DATASET CONTENT –
++++++

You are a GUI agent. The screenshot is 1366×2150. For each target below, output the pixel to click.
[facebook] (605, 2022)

++++++

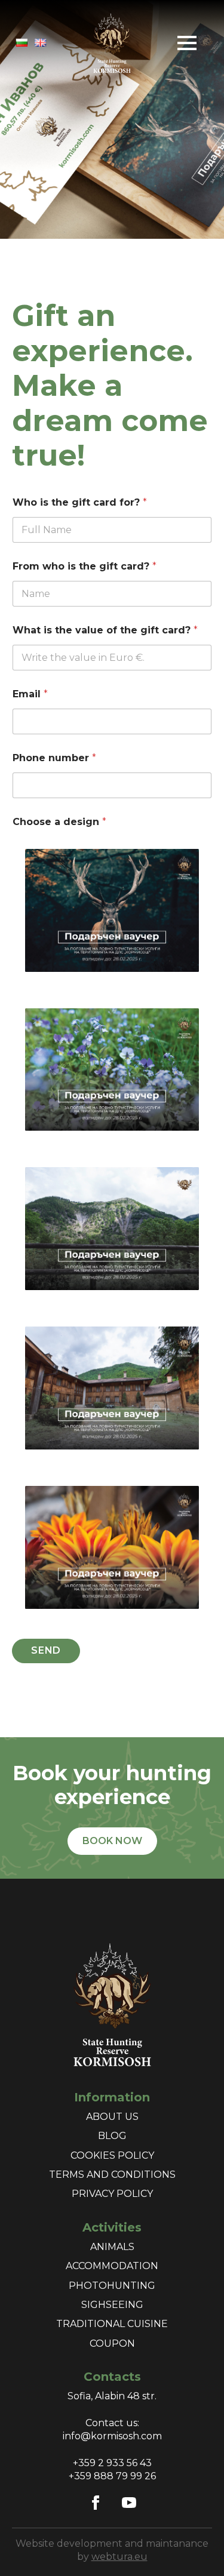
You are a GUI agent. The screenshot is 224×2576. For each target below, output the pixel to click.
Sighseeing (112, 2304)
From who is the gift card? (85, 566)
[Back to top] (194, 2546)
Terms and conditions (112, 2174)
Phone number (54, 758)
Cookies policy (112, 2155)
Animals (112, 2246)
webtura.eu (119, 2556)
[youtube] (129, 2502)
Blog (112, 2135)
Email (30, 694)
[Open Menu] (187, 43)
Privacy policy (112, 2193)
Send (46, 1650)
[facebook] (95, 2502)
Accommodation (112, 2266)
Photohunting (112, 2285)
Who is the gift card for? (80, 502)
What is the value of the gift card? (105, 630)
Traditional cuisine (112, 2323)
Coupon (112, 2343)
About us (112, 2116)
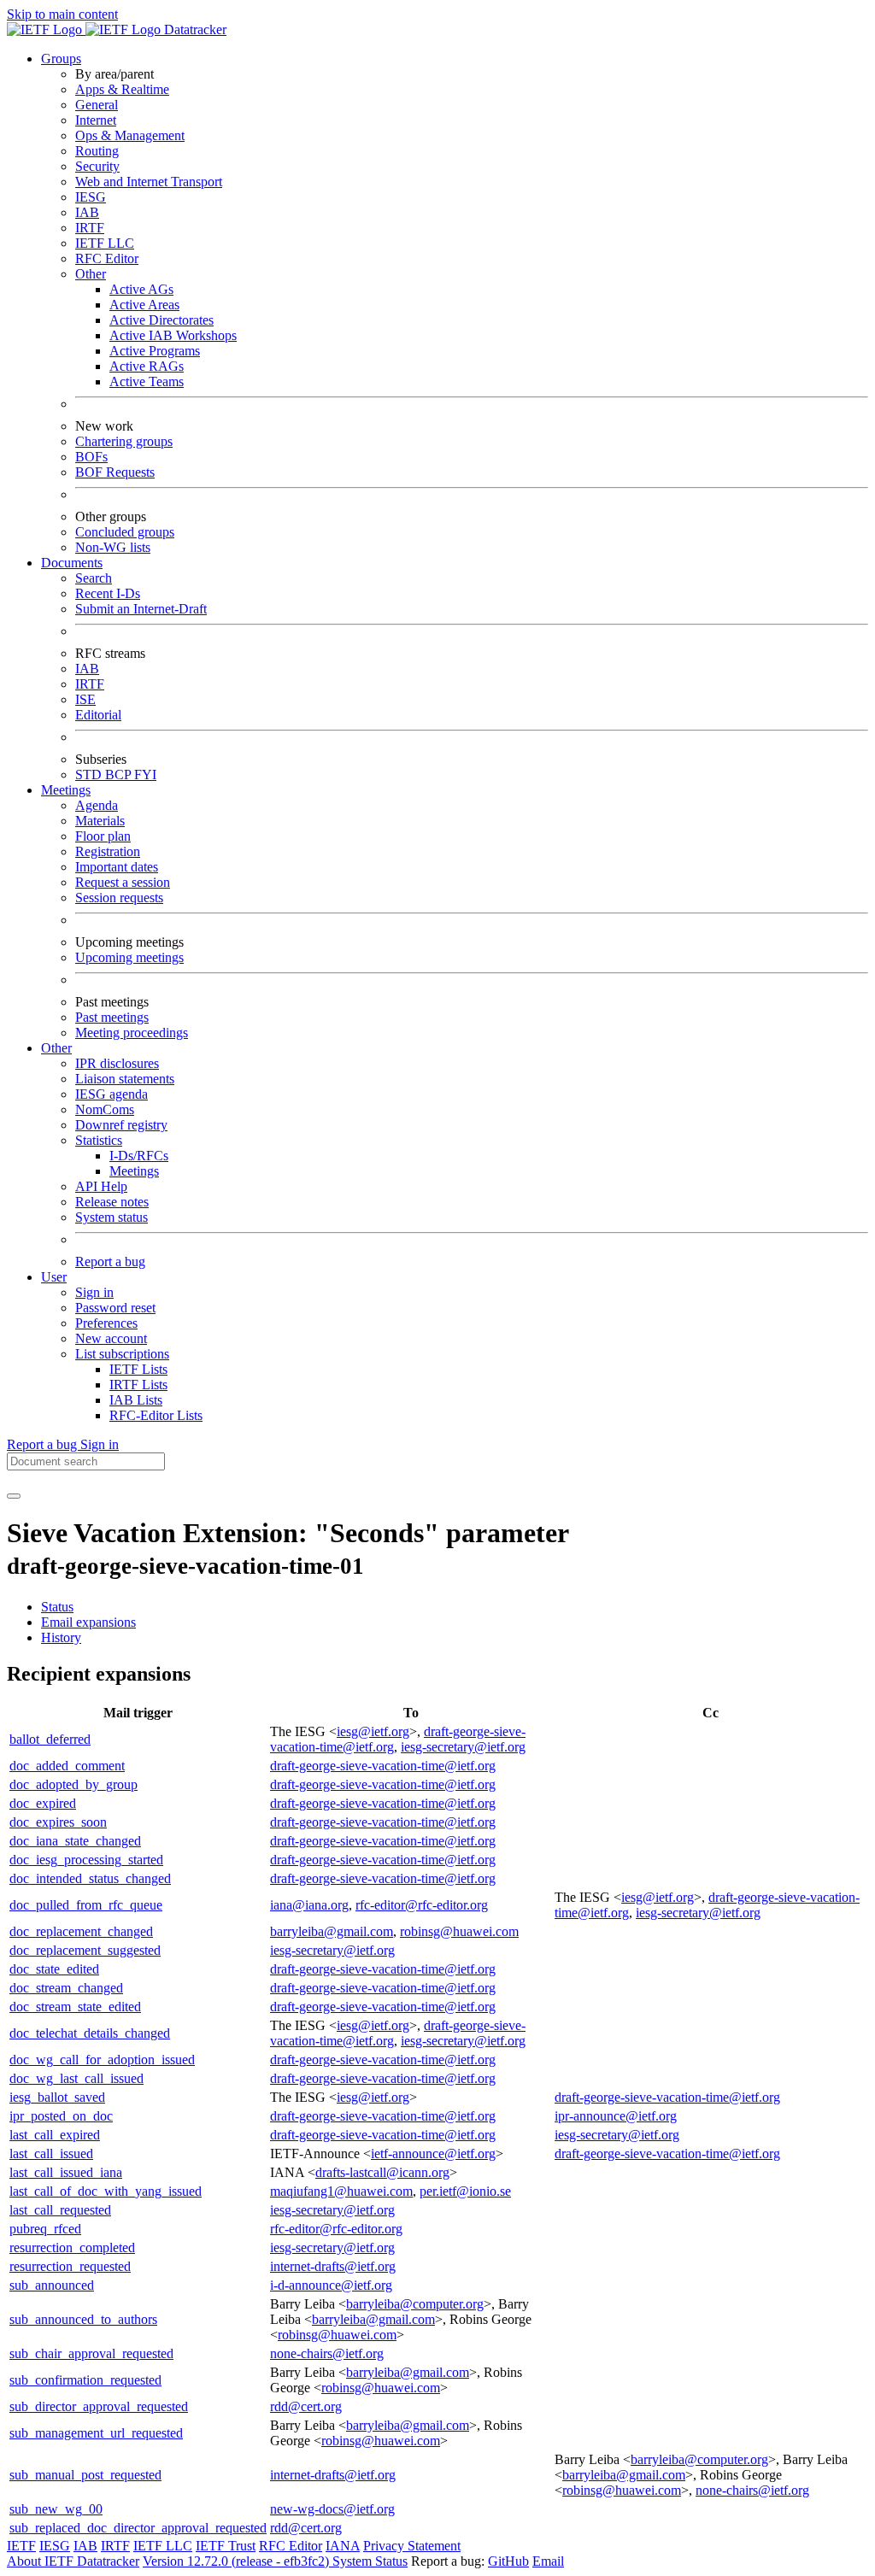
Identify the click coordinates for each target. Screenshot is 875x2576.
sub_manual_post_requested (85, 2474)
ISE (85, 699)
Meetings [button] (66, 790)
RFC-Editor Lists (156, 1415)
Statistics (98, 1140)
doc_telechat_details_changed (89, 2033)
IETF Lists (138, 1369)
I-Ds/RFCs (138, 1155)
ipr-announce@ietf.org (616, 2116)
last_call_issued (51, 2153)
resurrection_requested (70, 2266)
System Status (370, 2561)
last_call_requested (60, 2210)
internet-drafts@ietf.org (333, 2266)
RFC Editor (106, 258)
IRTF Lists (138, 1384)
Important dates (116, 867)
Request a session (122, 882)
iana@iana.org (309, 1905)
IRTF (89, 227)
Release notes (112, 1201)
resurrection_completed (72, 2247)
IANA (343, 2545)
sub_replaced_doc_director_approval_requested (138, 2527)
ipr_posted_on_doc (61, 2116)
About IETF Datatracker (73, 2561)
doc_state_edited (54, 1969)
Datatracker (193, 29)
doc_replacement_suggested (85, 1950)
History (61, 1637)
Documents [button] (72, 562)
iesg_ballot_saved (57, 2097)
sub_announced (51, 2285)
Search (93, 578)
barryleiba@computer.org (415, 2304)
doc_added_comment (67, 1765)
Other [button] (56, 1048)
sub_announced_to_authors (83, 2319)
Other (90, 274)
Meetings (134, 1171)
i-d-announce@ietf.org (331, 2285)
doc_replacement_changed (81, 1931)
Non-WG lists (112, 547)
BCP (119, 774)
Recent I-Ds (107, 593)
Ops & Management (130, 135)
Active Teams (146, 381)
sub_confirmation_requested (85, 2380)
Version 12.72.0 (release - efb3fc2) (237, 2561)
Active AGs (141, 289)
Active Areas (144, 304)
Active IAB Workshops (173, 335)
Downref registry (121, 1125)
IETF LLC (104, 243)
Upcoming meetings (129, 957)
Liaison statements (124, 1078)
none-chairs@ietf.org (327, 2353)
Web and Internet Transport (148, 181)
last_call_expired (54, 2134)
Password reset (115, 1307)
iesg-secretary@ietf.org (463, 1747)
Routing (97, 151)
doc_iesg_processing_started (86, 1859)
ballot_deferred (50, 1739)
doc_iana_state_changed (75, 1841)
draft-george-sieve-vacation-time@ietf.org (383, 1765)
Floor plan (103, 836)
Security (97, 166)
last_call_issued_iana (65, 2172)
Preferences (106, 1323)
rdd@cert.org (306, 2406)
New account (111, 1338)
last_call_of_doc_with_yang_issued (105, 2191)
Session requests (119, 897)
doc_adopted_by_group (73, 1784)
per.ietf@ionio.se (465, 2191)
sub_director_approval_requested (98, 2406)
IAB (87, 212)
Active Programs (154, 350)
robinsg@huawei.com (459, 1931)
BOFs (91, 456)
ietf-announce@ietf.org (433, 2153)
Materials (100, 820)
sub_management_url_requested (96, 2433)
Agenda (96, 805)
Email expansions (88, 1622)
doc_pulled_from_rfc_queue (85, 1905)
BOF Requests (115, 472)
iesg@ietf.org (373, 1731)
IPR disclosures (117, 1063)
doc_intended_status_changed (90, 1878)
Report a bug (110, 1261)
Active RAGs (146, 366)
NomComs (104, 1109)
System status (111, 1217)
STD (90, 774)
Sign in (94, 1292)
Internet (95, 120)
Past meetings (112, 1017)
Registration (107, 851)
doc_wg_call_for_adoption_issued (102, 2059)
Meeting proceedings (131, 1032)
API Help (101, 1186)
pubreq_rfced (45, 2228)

++++++

WORK TO COMPLETE – Starting at the line above that holds "Upcoming meetings (129, 957)" and ending at the line that holds "doc_iana_state_changed (75, 1841)", transcribe each line exactly and include no other lines.

REPLY –
Upcoming meetings (129, 957)
Liaison statements (124, 1078)
none-chairs@ietf.org (327, 2353)
Web and Internet Transport (148, 181)
last_call_expired (54, 2134)
Password reset (115, 1307)
iesg-secretary@ietf.org (463, 1747)
Routing (97, 151)
doc_iesg_processing_started (86, 1859)
ballot_deferred (50, 1739)
doc_iana_state_changed (75, 1841)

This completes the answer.